Differential effects of D-sotalol on endocardial and epicardial action potentials of human ventricular myocardium in dilated cardiomyopathy.

The frequency- and concentration-dependent electrophysiologic effects of D-sotalol (3 x 10(-5)-10(-3) M) were evaluated in human epicardial and endocardial left ventricular (LV) myocardium. Intracellular action potentials (AP) were obtained from explanted hearts of 5 patients with dilated cardiomyopathy in whom orthotopic heart transplantation was performed. The following parameters were recorded: AP amplitude (APA), resting membrane potential (RMP), AP duration at 95 and 50% repolarization (APD95, APD50), maximal upstroke velocity (Vmax), and effective refractory period (ERP) at cycle lengths (CL) of 0.5, 1 Hz, and 1.5 Hz. APD50, APD95, and ERP were significantly prolonged in endocardium at D-sotalol concentration > or = 10(-4) M at all CL. In epicardium, APD50, APD95, and ERP were significantly prolonged at lower D-sotalol concentrations (starting at 3 x 10(-5) M).
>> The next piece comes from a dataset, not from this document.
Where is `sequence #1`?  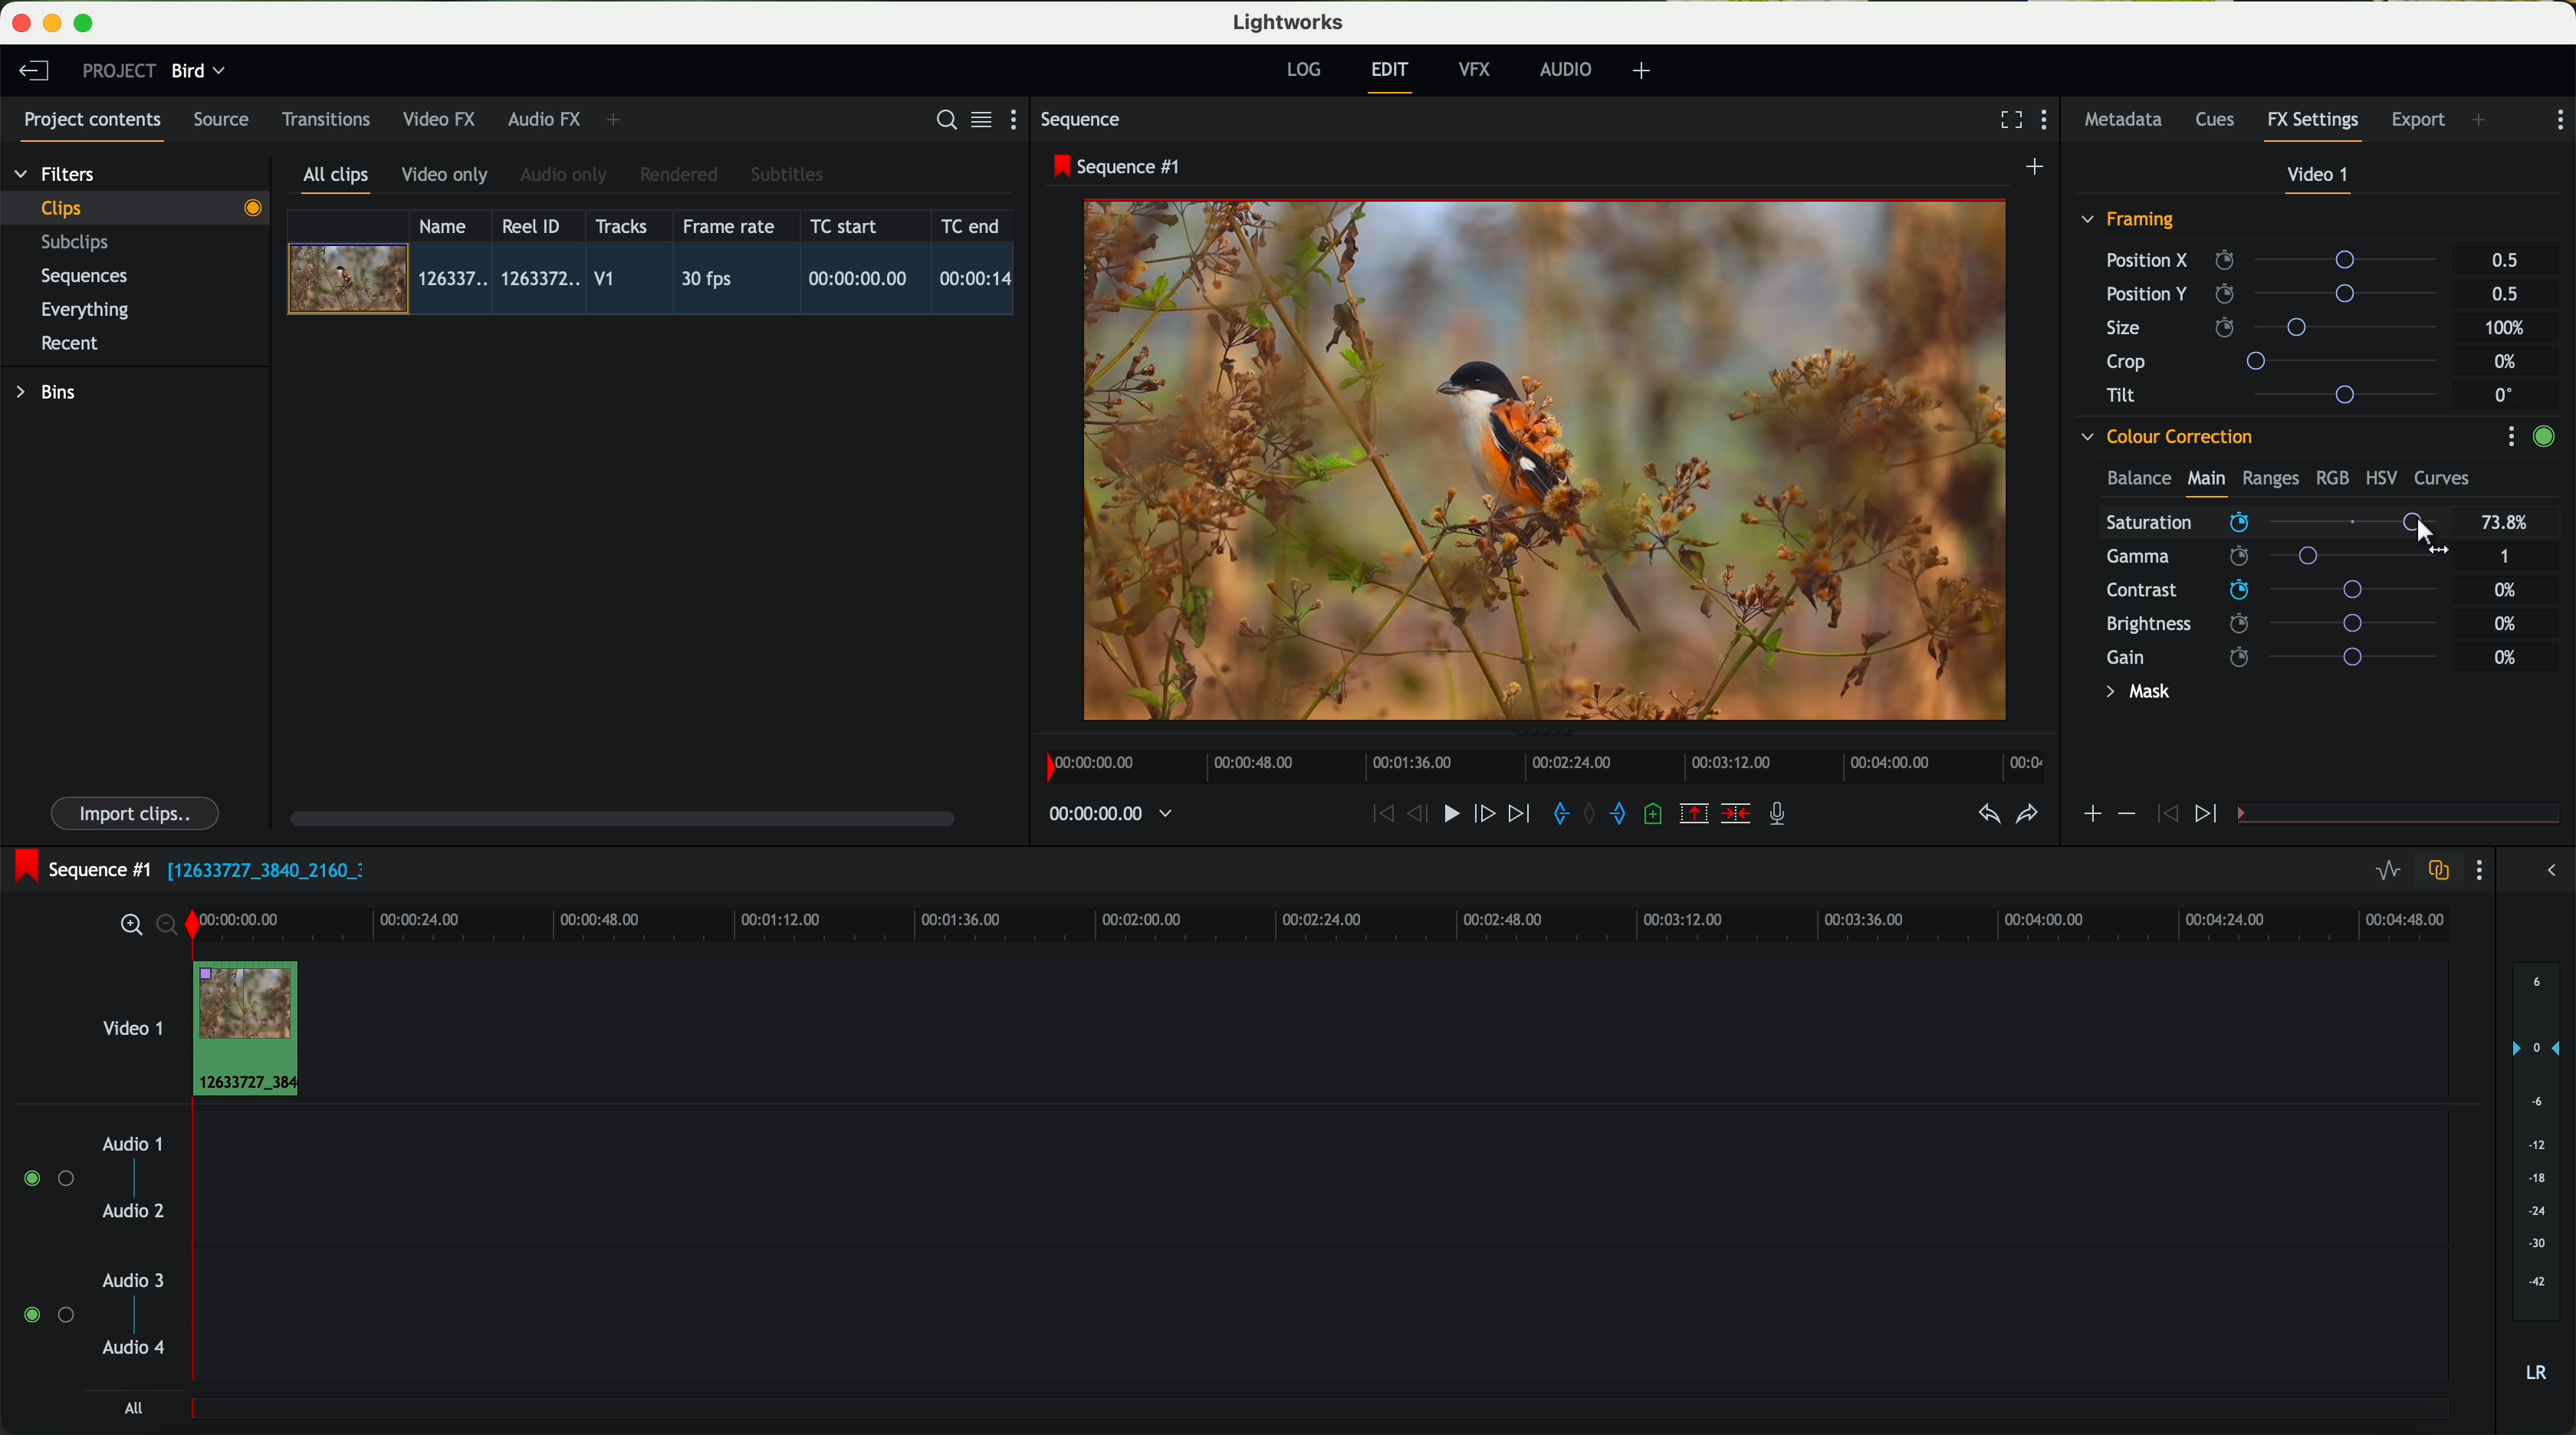
sequence #1 is located at coordinates (77, 869).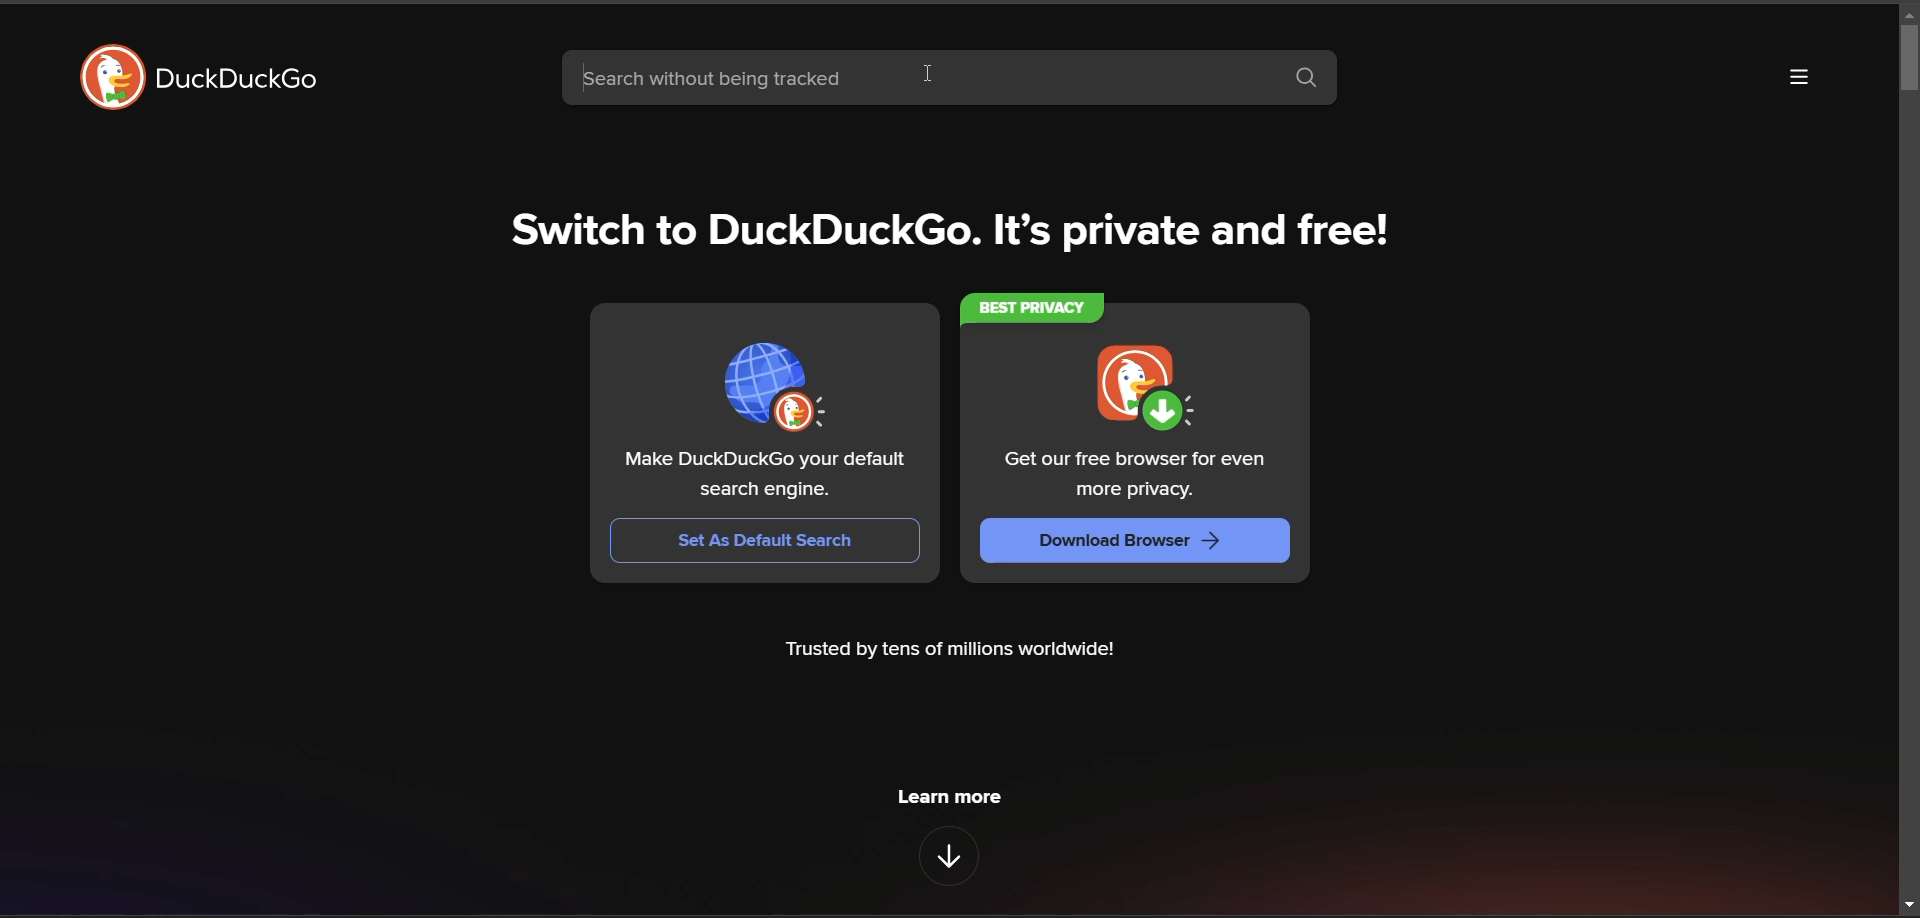 The height and width of the screenshot is (918, 1920). I want to click on vertical scroll bar, so click(1901, 62).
In contrast to parameters in endocardium, APD50, APD95, and ERP were shortened in epicardial cells at D-sotalol concentrations > or = 3 x 10(-4) M at drive CL of 0.5 and 1 Hz with no effect on Vmax and APA. In endocardium, the prolongation of APD95 and ERP was less at a CL of 1.5 Hz compared with 0.5 Hz at a concentration of 10(-4) M. This frequency-dependent effect was not observed in epicardium. No effects were observed on RMP, APA, or Vmax. These data indicate a differential effect of D-sotalol in endo- and epicardial human ventricular myocardium, which may be an important mechanism of action of D-sotalol.